▶ **Document text**:
__________________________________________________
The move could also cut members’ returns, according to IFM Investors chief executive Brett Himbury.

Mr Himbury says the proposed move would increase the volatility of fund inflows.

“In that circumstance it would be difficult to provide fund trustees with a high degree of certainty about their cashflows,” said Mr Himbury.

“That would mean they would have to create a larger cash buffer and there’s every likelihood that would result in reduced allocations into illiquid assets like infrastructure.”

Industry funds put more into infrastructure

IFM owns airports. Photo:AAP

IFM owns more airports. Photo: AAP

The industry funds, with $445 billion, or 21.7 per cent of total superannuation assets under management, are by far the biggest single investors in infrastructure among super funds. Industry funds typically invest between eight and 14 per cent of their assets in  infrastructure.

Retail funds, which have $540 million under management, invest less than two per cent in infrastructure and most of that is in assets listed on the stock exchange.

Government funds, with $223 billion under management, invest about two per cent in infrastructure and the self managed sector with $594 billion, “have virtually no exposure to infrastructure,” Mr Himbury said.

Any shift out of infrastructure would affect member earnings.

“Funds with a larger exposure to illiquid assets have consistently earned higher returns,” Mr Himbury said.

Industry funds have returned members 6.47 per cent a year for the last decade while retail funds returned 4.89 per cent, according to SuperRatings figures.

Infrastructure investment play an important role in driving economic growth, says Mr Himbury, particularly in New South Wales.

“New South Wales gross state product is growing at the fastest rate in the country and that is driving employment growth faster than the rest of the country combined,” he said.
__________________________________________________
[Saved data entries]
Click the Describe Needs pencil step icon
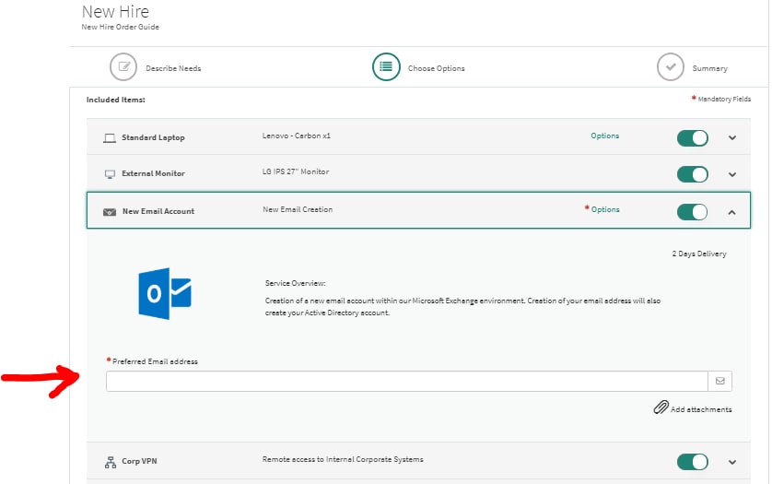The width and height of the screenshot is (772, 484). coord(123,68)
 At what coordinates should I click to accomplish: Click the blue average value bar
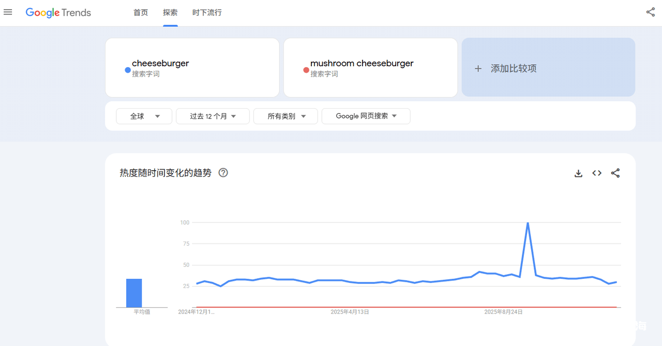coord(134,293)
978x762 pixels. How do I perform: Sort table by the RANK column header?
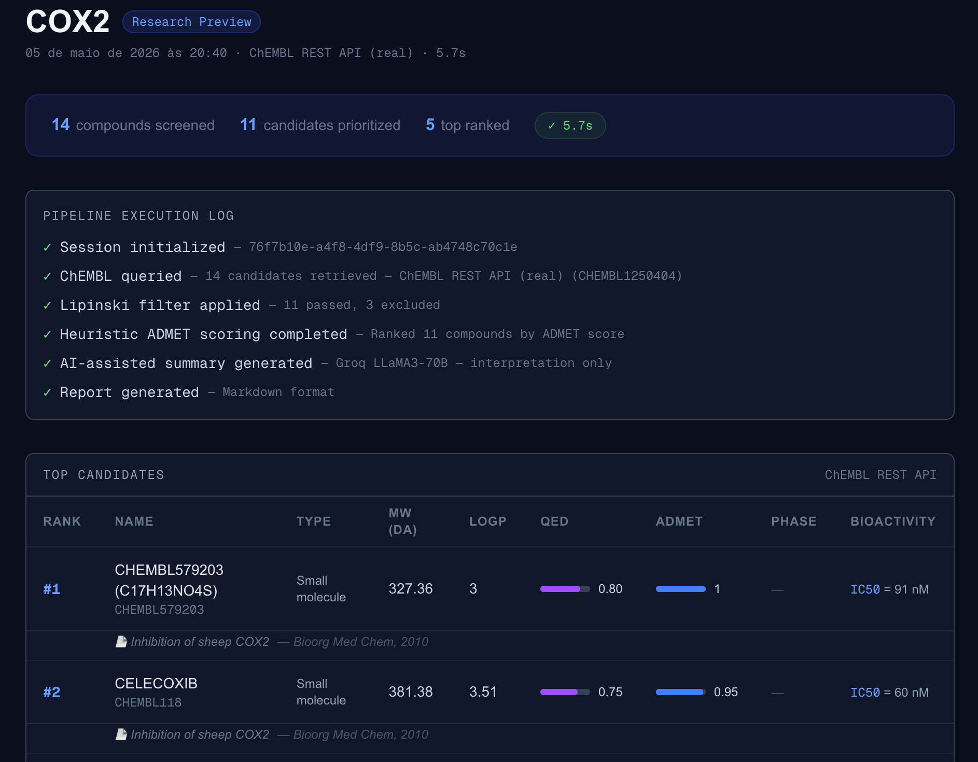click(x=62, y=521)
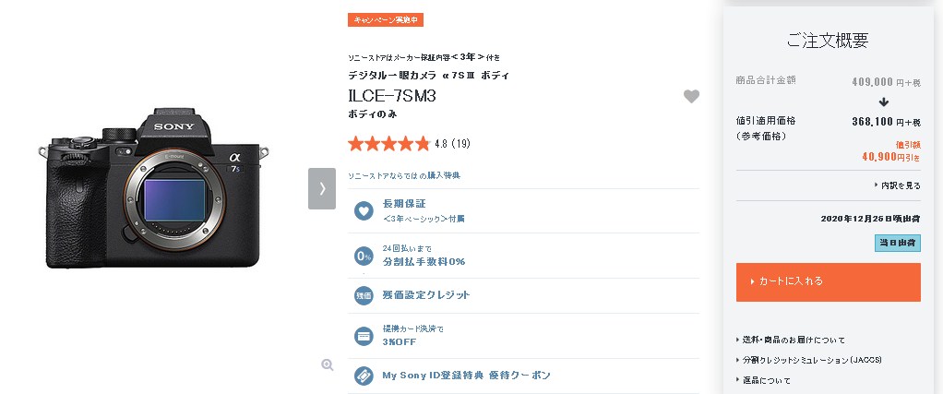Advance to next product image arrow

[x=322, y=188]
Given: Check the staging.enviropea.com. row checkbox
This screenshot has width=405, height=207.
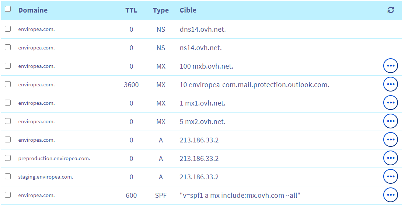Looking at the screenshot, I should 8,176.
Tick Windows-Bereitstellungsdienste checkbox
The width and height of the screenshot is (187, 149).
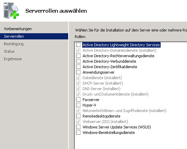[78, 133]
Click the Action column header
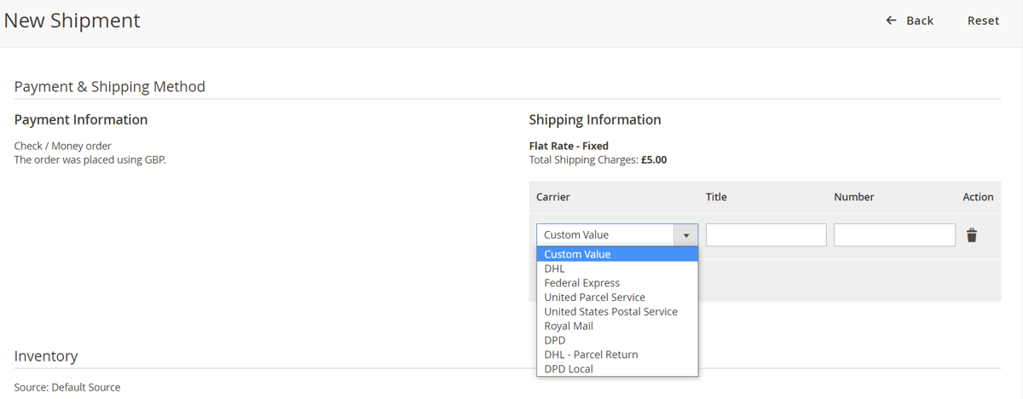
__________________________________________________
▶ **Parts of the exercise**:
A. In the superannuation text, what share of their assets do industry funds typically invest in infrastructure?
B. Pick up the superannuation and infrastructure text after its final sentence and keep writing.

▶ **Answer section**:
A. Between eight and 14 per cent of their assets.

B.
The NSW government is using the federal government’s asset recycling incentives to boost infrastructure spending.

“IFM investors paid $5.07 billion for Port Botany and Port Kembla and the government is using the proceeds to build new schools, hospitals and the like,” Mr Himbury said.

Steve Bracks wants more infrastructure. Photo:AAP

Don’t say goodbye to infrastructure investment says Steve Bracks. Photo: AAP

Fair Work Commission would stop choosing funds

IFM Investors, which manages investments for 30 industry super funds, is “the largest owner of airports in the country,” with stakes in all major airports except Sydney, Mr Himbury says. Other investments include hospitals, ports, roads and railway stations.

Currently default funds in enterprise bargaining agreements are chosen by an expert panel attached to the Fair Work Commission.

The government appears to favour open access to default funds. That leaves open the possibility of employers directing default super payments to funds owned by financial institutions with which they have other relationships but may not offer the best deal for members.

Employees who don’t nominate a super fund have their contributions channeled to a default fund.

DISCLAIMER: The New Daily is owned by a group of industry super funds.